How do you pronounce the word "Apache"? What does it mean?
Apache is pronounced "uh-PAH-chee." It means "enemy" in the language of their
Zuni neighbors. The Apaches' own name for themselves was traditionally
Nde or Ndee (meaning "the people"), but today most Apache people use the word "Apache" themselves, even when they are speaking
their own language.
Where do the Apaches live?
The Apache are natives of the Southwest deserts (particularly in Arizona,
New Mexico, and
Texas). Some Apache people were also located across the border in
northern Mexico. One Apache band, the Na'ishan or Plains Apache, lived far away from the other Apaches, in what is now
Oklahoma. Their customs were different from other Apaches,
more similar to their Kiowa allies. For that reason, the Americans often
called the Na'ishan "Kiowa-Apaches." Here are some
of the different Apache communities today.
The Plains Apaches are still living in Oklahoma today. Some Apaches from other bands were captured and sent to live in Oklahoma
by the Americans in the 1800's, while other Apaches resisted being moved and remain in Arizona and New Mexico today. The total
Apache Indian population today is around 30,000.

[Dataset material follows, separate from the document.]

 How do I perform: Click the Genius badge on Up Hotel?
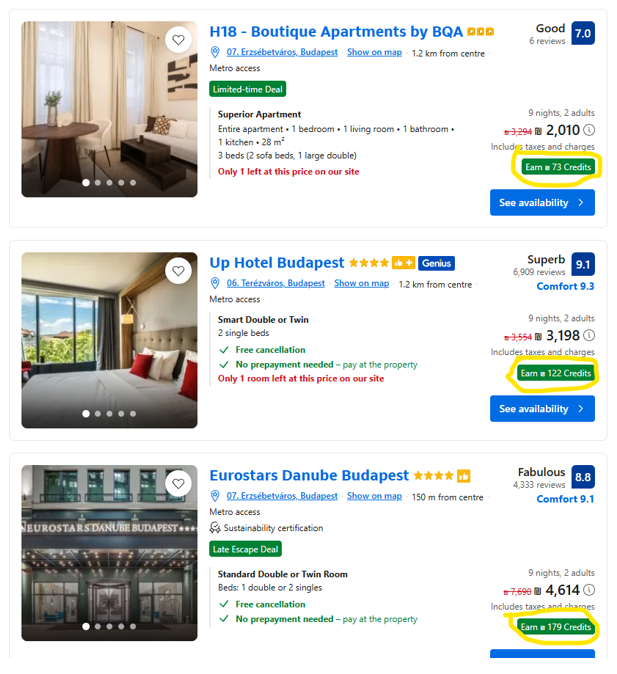point(436,263)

How is the Apache Indian nation organized?
There are thirteen different Apache tribes in the United States today: five in Arizona, five in New Mexico, and three in Oklahoma.
Each Arizona and New Mexico Apache tribe lives on its own reservation. Reservations are lands that belong to
Indian tribes and are under their control. The Oklahoma Apaches live on trust land.
Each Apache tribe has its own government, laws, police, and services, just like a small country. However, the Apaches
are also US citizens and must obey American law.
In the past, each Apache band was led by its own chief, who was chosen by a tribal council. Most important decisions were made
by the council, and all the Apache councilmembers had to agree before an action could be taken. An Apache chief was more like a tribal
chairman than a president. Most of his job was mediating between other Apaches. Most Apache tribes still use tribal councils for their
What language do the Apache Indians speak?
Almost all Apache people speak English today, but many Apaches also speak their native
Apache language, which is closely related to Navajo. Apache is a complex language with tones and many
different vowel sounds. Most English speakers find it very difficult to pronounce.
If you'd like to know a few easy Apache words, "ash" (rhymes with 'gosh') means "friend" in Western Apache,
and "ahéhe'e" (pronunciation ah-heh-heh-eh) means "thank you."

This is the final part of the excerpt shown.